Как же всё-таки приятно сидеть вот так вместе под потоком прохладного ночного ветра и смотреть на луну. И ни о чём не думать.

Правда, ни о чём не думала тогда только я. И если бы знала, о чём были мысли нахмурившегося Рю... ох, спокойно этой ночью не спал бы никто из нас.

Глава 17

Следующие два дня я провела почти в полном одиночестве – в поисках работы и попытках разобраться в химии. Из всех наук она давалась мне хуже всего. Местная ведьма подсказала, что единственный способ работать в Больших Тузах по нашей специальности, не тратя времени и нервов на оформление документов, – это искать клиентов по знакомым. Так я и поступила, познакомившись с соседями и обсудив этот вопрос со своим учителем.

Оле появилась только второго дня, уже затемно и – с продуктами, чем очень меня порадовала. Каша уже стояла поперёк горла, да и оставшихся круп надолго не хватит. Усевшись напротив меня, она несколько секунд рассматривала руки, а потом вдруг сказала:

– Прости, что не предупредила. Ты сильно меня потеряла?

Я отложила в сторону биологию.

– Ну, если бы тебя не было ещё и сегодня, то, наверное, пошла бы искать. Скажи хоть, где работаешь, буду знать, с кого спрашивать.

– Помнишь девчонку, которую... ты выручила? Там, возле пироговой...

– Ну да, помню.

– Вот, её семье принадлежит таверна «Толстяк», на пересечении Длинной и Кузнечной. Меня взяли туда разносчицей, и ещё убирать, посуду мыть помогаю иногда. Ничего особенного. – Она вздохнула. – Я буду стараться предупреждать, но иногда может так случиться... что не получится. Не переживай, если ночь меня не будет, ладно?

Я нахмурилась. Где это одинокая девушка пропадает ночами, да ещё и предупредить не может?

– Не может быть, Оле! – я прикрыла рот рукой и, наклонившись к ней поближе, прошептала: – Ты там... барышней... не подрабатываешь случайно?

– Что? – в искреннем недоумении она вскинула брови. Видимо, я не угадала. – Какой барышней?

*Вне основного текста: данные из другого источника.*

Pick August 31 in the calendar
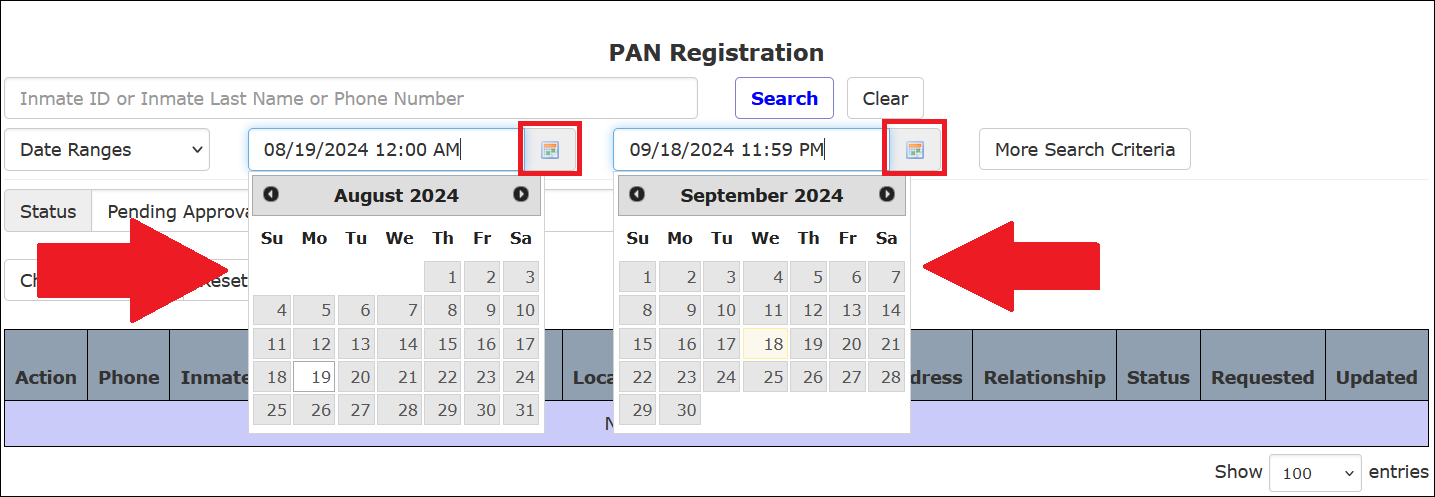1435x497 pixels. pyautogui.click(x=521, y=410)
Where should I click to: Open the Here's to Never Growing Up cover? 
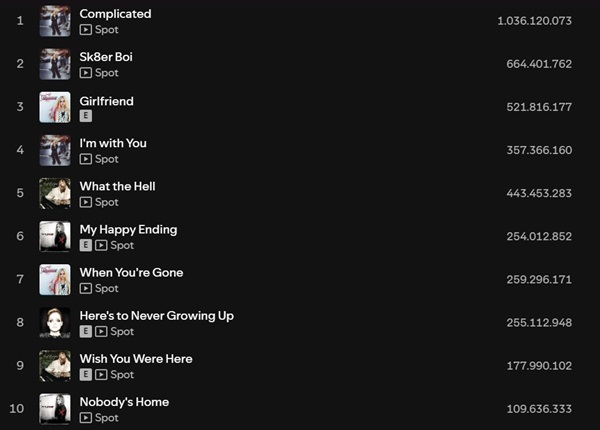point(55,323)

– Слава Солнцу! Ничего, забудь. Просто... не подпускай там к себе мужиков всяких, ладно?

Олеша вдруг рассмеялась, после чего помотала головой:

– Нет, не беспокойся, это я умею! Подойти ко мне не так-то просто.

Я вскинула брови:

– Неужели ты ещё и драться умеешь?

– Может, и умею... – неопределённо протянула она и посерьёзнела: – Кстати о том, чтобы подпускать к себе мужчин. Ты уверена, что сближаться с королевичем – хорошая идея?

Опаньки. Это ещё что за песня?

– Почему же нет? – осторожно спросила я.

Она на несколько секунд поджала губы, а потом заговорила, словно по написанному:

– Смотри, он королевич. У него положение, власть, деньги, он красивый, умный и умеет хорошо одеваться. Как ты думаешь, сколько у него уже было девушек? И какие это девушки? Представляешь, какой у него выбор? Я не удивлюсь, если он жуткий бабник, и пойдёт налево при первой же возможности. А ещё, сколько у него работы? Он же наверняка занят в государственных делах сутки напролёт, и вряд ли у него будет много времени на отношения. Что возвращает нас к вопросу о любовницах. Да и вряд ли он к тебе относится серьёзно, наверняка ты для него просто одна из многих. Добьётся, поиграет – забудет.